Keine Hinweise auf systematisches Dopen
Fifa erfeut über dopingfreies WM-Turnier

Der erneute Doping-Skandal im Radsport wird nach der Meinung der Fifa keinen Einfluss auf den Fußball haben. Auch bei der WM 2006 gibt es nach Aussage des Weltverbandes bisher "keine Hinweise auf systematisches Dopen".

Während das große Radsport-Event des Jahres von dem jüngsten Doping-Skandal überschattet wird, scheint die "Geißel Doping" der WM in Deutschland nichts anhaben zu können. "Ich bin stolz, dass es im Fußball keine Hinweise auf systematisches Dopen gibt", sagte Professor Dr. Jiri Dvorak, der Chef der medizinischen Kommission des Weltverbandes Fifa und reagierte damit auf den jüngsten Skandal im Radsport, der einen langen Schatten auf den Start der Tour de France geworfen hatte. Die beiden Top-Favoriten Jan Ullrich und Ivan Basso hatten auf Grund der Ermittlungserkenntnisse in Spanien nicht starten dürfen.

Die Fifa ihrerseits wird der Guardia Civil und den spanischen Ermittlungsbehörden in der nächsten Woche eine Anfrage zukommen lassen, in der sie um Auskunft darüber bittet, ob auch Fußballer unter Doping-Verdacht stehen.

Vom spanischen Blutdoping-Skandal im Profi-Radsport sollen angeblich auch andere Sportarten betroffen sein. "Bisher sind nur Radfahrer genannt worden. Aber es stehen auch viele Fußballer, Tennisspieler und Leichtathleten auf der Liste", hatte Pat Mcquaid, der Präsident des Radsport-Weltverbandes UCI, nach dem Prolog zur 93. Tour de France in Straßburg erklärt. Dvorak: "Wenn Fußballer unter den Betroffenen wären, hätten die spanischen Behörden bestimmt die Plattform Weltmeisterschaft genutzt, um die Fifa zu informieren."

Der erfahrene Fifa-Medziner glaubt nicht, dass Blutdoping im Fußball überhaupt durchführbar sei.

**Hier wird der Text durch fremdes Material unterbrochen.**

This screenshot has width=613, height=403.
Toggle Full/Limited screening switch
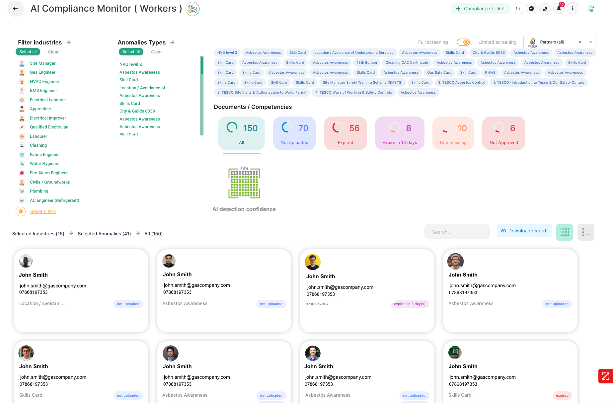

Dies sei technisch kaum machbar, "denn Fußballer sind fast das ganze Jahr unterwegs, deshalb ist das aufwändige und gefährliche Eigenblutdoping nicht praktikabel".

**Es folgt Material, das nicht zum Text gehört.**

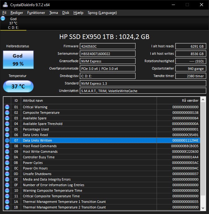Open the Tema menu
Image resolution: width=209 pixels, height=214 pixels.
53,13
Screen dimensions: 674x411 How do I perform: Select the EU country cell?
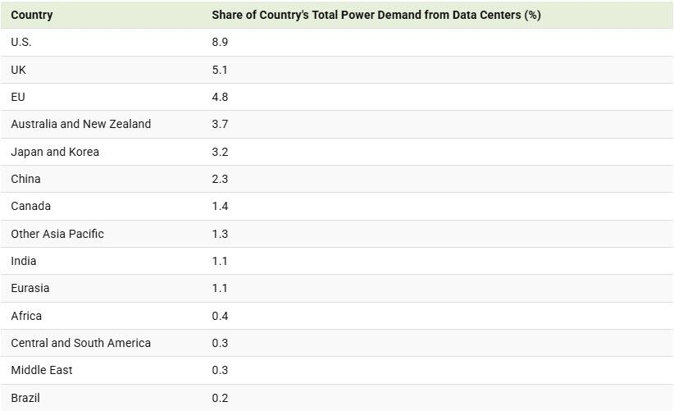(18, 97)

Alle WM-Proben bislang negativ

Bei der Weltmeisterschaft waren bislang alle 228 entnommenen Proben negativ. Pro Team wurden während der WM, im Training und bei Vorbereitungsspielen 16 Spieler jeder Mannschaft kontrolliert. Dvorak: 2004 habe es 88 Dopingfälle weltweit im Fußball gegeben (0,42 Prozent), 2005 bei um 15 Prozent erhöhten Kontrollen nur 78 (0,33 Prozent). 2005 wurde die Zahl der Dopingproben auf 23 428 erhöht. Der letzte Dopingfall bei einer WM war der von Argentiniens Superstar Diego Maradona bei der Weltmeisterschaft 1994 in den USA. Er hatte einen Dopingcocktail zu sich genommen.